Então, hoje, no supermercado, lembrei-me de que eles vendem manteiga por quilo. Poderia bem economizar naquele montaréu de papéis metalizados que vão para o lixo com frequência aqui em casa. Enquanto o rapaz pesava 600g de manteiga sem sal para mim (que ainda saiu mais barata do que comprada em porções de 200g com embalagem), perguntei-lhe, meio sem graça, meio envergonhada, se seria possível que eu trouxesse meu próprio pote da próxima vez que eu quisesse comprar, por exemplo, ricotta ou cream cheese ou qualquer outro queijo, mesmo os fatiados. "Claro que não tem problema!", ele respondeu. "Jura?" Fiquei em êxtase. "Pode trazer!", confirmou ele.

Confesso que ainda não sei bem como operacionalizar isso. Qual pote eu vou levar, e se vou manter algum sempre dentro da minha sacola. Se vai ser de vidro ou de inox. Sei que vou fazer a mesma pergunta prá mocinha das frutas secas da próxima vez. E já sei que esse novo hábito eliminará muitas das compras por impulso, uma vez que precisarei planejar e levar o pote de acordo. Ótimo, vai ser bom para economizar uns trocados além de tudo.

Nesse espírito, quando fui comprar mais fermento ativo seco, deparei-me com um pacote de 500g. O preço era ótimo em relação aos envelopinhos de 10g, e, claro, era muito menos matéria-prima de embalagem do que para 50 envelopinhos individuais. Mas fiquei pensando se ele duraria tempo o bastante para usá-lo todo. Costumo abrir os envelopinhos, usar uma parte e fechá-los bem com pregadores de roupa, e eles duram muitos meses. Nunca nenhum deles estragou. Como o pacote expirava no fim de 2012, resolvi arriscar. Levei o pacotão comigo, abri-o e já despejei-o em um pote muito bem fechado, guardando-o no escuro, para que não estrague. Esse meio quilo de fermento é minha promessa de não comprar pão nem em emergências, para não deixar o fermento estragar, e economizando em embalagens de papel ou celofane. ;)

O fermento novo foi estreado justamente num dia de reaproveitamento. O marido abrira uma garrafa de cerveja grande, mas desistira dela na metade. Sem minha companhia para beber (cerveja, pra mim, só sem álcool por enquanto), ele ficou sem saber o que fazer com o que sobrara da cerveja, com dó de jogá-la fora. Tranquilizei-o, então, dizendo que transformaria aquela cerveja em pão.

Dito e feito.

Procurei por alguma receita que usasse cerveja e encontrei várias, mas todas usando cerveja escura, que não era o caso da pobre Original abandonada na porta da geladeira. Então me lembrei de uma de Jamie Oliver, de um de seus primeiros livros, que simplesmente trocava a água de sua "massa básica" por cerveja. O pão da foto era muito bonito, bolinhas de pão dourado em círculo dentro de uma forma de metal. No entanto, eu me lembrava bem do gosto dos pães de Jamie. Por mais que o adore e adore suas receitas, as de pão deixam um pouco a desejar em termos de sabor e textura em relação a outros pães que já fiz de outros livros.

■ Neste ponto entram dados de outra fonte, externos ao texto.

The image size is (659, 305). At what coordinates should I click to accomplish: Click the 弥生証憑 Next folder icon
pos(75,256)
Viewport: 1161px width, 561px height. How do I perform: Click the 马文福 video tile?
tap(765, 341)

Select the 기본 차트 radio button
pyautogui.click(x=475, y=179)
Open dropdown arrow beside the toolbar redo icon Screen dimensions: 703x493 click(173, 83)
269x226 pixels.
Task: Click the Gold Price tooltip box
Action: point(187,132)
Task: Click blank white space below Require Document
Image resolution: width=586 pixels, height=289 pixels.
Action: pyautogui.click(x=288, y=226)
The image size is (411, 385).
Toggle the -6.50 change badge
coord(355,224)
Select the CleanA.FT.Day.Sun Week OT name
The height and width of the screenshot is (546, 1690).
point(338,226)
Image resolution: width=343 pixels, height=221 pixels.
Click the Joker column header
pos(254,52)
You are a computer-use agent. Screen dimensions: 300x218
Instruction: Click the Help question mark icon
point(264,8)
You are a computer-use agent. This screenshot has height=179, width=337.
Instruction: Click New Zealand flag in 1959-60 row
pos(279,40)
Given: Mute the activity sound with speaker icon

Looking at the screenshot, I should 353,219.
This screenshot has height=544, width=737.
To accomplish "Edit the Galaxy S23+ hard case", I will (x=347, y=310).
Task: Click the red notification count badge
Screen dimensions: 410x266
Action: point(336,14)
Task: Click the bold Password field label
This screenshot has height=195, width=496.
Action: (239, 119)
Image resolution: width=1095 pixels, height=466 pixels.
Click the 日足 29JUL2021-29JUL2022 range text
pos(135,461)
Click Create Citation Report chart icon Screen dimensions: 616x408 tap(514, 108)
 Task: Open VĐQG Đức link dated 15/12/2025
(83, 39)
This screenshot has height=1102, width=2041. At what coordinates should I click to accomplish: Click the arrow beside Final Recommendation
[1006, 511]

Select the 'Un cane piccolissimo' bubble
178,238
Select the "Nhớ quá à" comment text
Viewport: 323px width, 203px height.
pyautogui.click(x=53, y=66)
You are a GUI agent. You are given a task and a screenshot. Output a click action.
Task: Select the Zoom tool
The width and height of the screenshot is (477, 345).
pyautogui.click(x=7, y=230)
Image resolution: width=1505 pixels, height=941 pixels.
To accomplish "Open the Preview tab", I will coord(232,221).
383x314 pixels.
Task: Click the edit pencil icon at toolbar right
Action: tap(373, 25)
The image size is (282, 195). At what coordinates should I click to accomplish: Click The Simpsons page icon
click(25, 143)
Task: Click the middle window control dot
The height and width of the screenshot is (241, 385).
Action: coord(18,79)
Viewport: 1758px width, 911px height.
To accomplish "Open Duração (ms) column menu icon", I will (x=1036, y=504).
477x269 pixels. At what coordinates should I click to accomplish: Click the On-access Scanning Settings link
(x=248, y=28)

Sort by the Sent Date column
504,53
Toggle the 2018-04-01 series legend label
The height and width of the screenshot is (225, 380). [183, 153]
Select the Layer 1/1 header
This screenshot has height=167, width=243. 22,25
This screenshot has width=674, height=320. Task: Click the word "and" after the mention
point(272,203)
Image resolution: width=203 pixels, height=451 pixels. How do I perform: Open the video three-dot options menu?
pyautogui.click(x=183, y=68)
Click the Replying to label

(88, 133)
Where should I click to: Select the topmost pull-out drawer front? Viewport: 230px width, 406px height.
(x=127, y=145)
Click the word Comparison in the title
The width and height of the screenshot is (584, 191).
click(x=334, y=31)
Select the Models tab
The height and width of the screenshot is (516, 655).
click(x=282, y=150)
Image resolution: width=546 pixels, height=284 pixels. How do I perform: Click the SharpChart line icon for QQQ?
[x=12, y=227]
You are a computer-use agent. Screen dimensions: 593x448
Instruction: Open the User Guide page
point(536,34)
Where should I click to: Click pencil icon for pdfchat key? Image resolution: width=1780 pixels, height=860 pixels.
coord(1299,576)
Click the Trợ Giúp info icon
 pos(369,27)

Apanhei então uma receita que já preparara algumas vezes, com base em uma proporção básica do Professional Chef, e inventei em cima. O pão ficou muito saboroso e macio, com a casca fina e levemente crocante. O sabor da cerveja não é perceptível, mas conferiu algo de ligeiramente caramelizado ao gosto do pão que ficou muito bom.


PÃO DE CERVEJA CLARA
Tempo de preparo: 3 horas
Rendimento: 1 pão de cerca de 22cm

Ingredientes:
  • 275g cerveja pilsen
  • 1g fermento ativo seco instantâneo (ou 3g de fermento fresco)
  • 360g farinha de trigo orgânica
  • 65g farinha de trigo orgânica integral
  • 1g sal

Preparo:
  1. Se tiver uma batedeira planetária com gancho, coloque todos os ingredientes na tigela e ligue em velocidade baixa por 1 minuto, até que a massa esteja razoavelmente misturada. Aumente a velocidade um pouco e sove por 10 minutos, até que a massa esteja elástica, a tigela esteja limpa, mas a massa esteja ainda ligeiramente pegajosa ao toque. Se estiver muito seca, acrescente mais uma colher de cerveja. 
  2. Se não tiver a batedeira, dissolva o fermento na cerveja, misture ao restante dos ingredientes numa tigela grande, e quando a massa começar a se formar, sove numa bancada por 10 minutos, tentando não acrescentar mais farinha, até que a massa esteja elástica, a tigela esteja limpa, mas a massa esteja ainda ligeiramente pegajosa ao toque. Se estiver muito seca, acrescente mais uma colher de cerveja. 
  3. Forme uma bola e coloque a massa numa tigela ligeiramente untada com óleo. Cubra com um pano e deixe fermentar por cerca de 1h30, até que a massa tenha crescido e seu dedo deixe uma marca que não volta ao pressioná-lo ligeiramente na massa. 
  4. Afunde a massa, transforme-a novamente numa bola e divida-a em 8 pedaços iguais, rolando-os em formato de bolas. Unte com óleo uma forma alta de bolo de cerca de 21-22cm de diâmetro, e disponha as bolas em formato de flor. Cubra com um pano e deixe fermentar por 25-30 minutos, até que ao pressionar o dedo na massa, ela volte devagar para o lugar.
  5. Enquanto isso, pré-aqueça o forno a 190ºC. Se tiver uma pedra de forno na grade inferior, pode deixá-la. No meu forno, a grade inferior é sempre melhor para assar pães. Mas pode assá-lo na grade do meio, se lhe parecer mais confiável.
  6. Quando tiver fermentado, abra o forno quente e pulverize- com água, umas 15 espirradelas. Coloque a forma com a massa no forno e pulverize mais duas vezes com água, rapidamente. Feche e asse por 5 minutos. Abra o forno rapidamente e pulverize mais duas vezes com água. Feche novamente, sem bater a porta, e termine de assar por mais cerca de 30-35 minutos, ou até que o pão esteja dourado e soe oco ao bater no fundo com os nós dos dedos. Se tiver desenformado e ainda não estiver pronto, volte-o para a forma e termine de assá-lo. 
  7. Desenforme e deixe esfriar completamente sobre uma grade antes de comê-lo.